* Excerpted records *
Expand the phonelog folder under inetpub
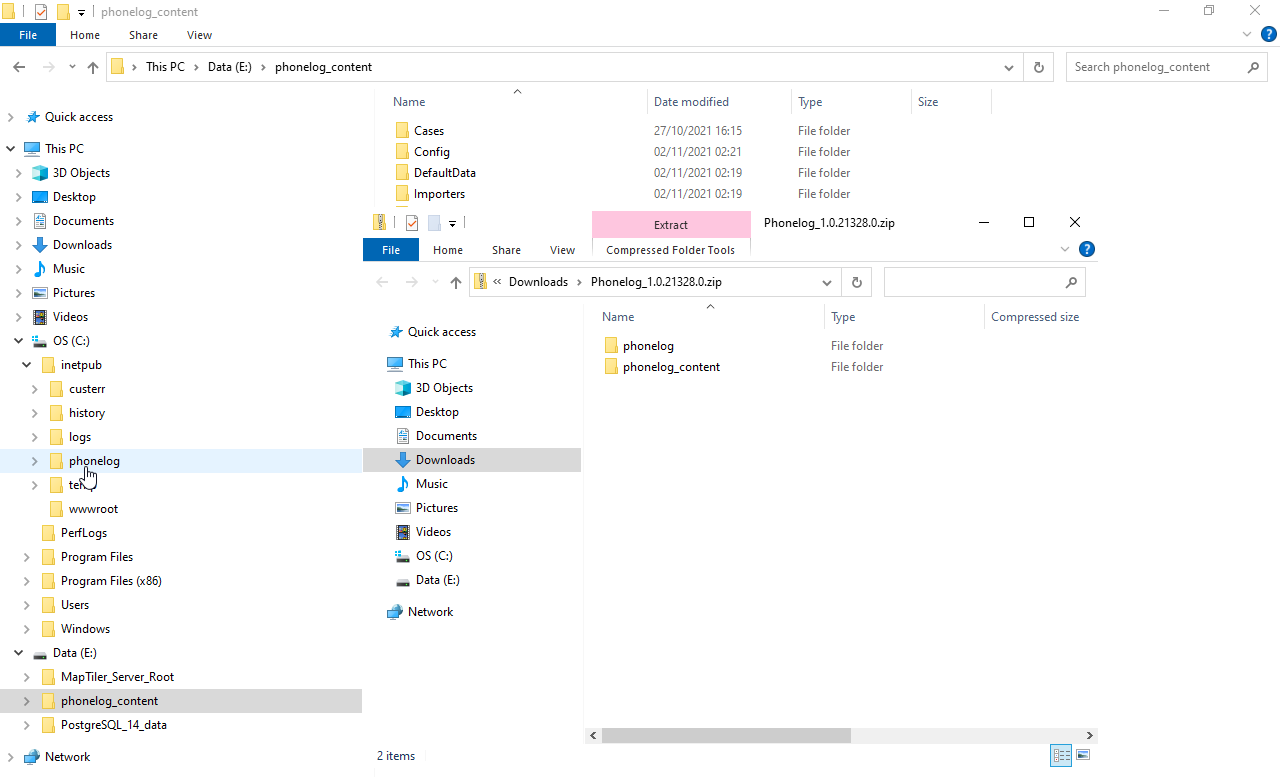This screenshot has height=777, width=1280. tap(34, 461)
--
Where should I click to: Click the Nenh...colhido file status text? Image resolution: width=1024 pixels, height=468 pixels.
--
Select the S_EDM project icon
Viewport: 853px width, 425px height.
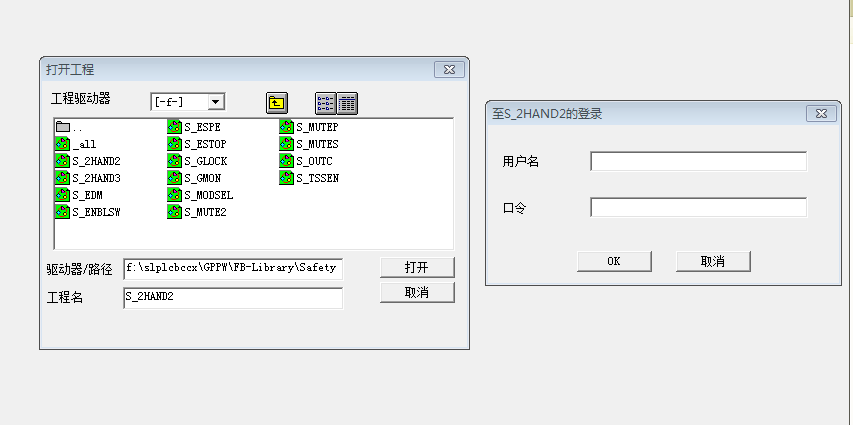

* Your task *
Above are the lines; repeat exactly the ones from the line containing "Select the S_EDM project icon" down to the line containing "Viewport: 853px width, 425px height.", both inclusive.

* Exercise solution *
Select the S_EDM project icon
Viewport: 853px width, 425px height.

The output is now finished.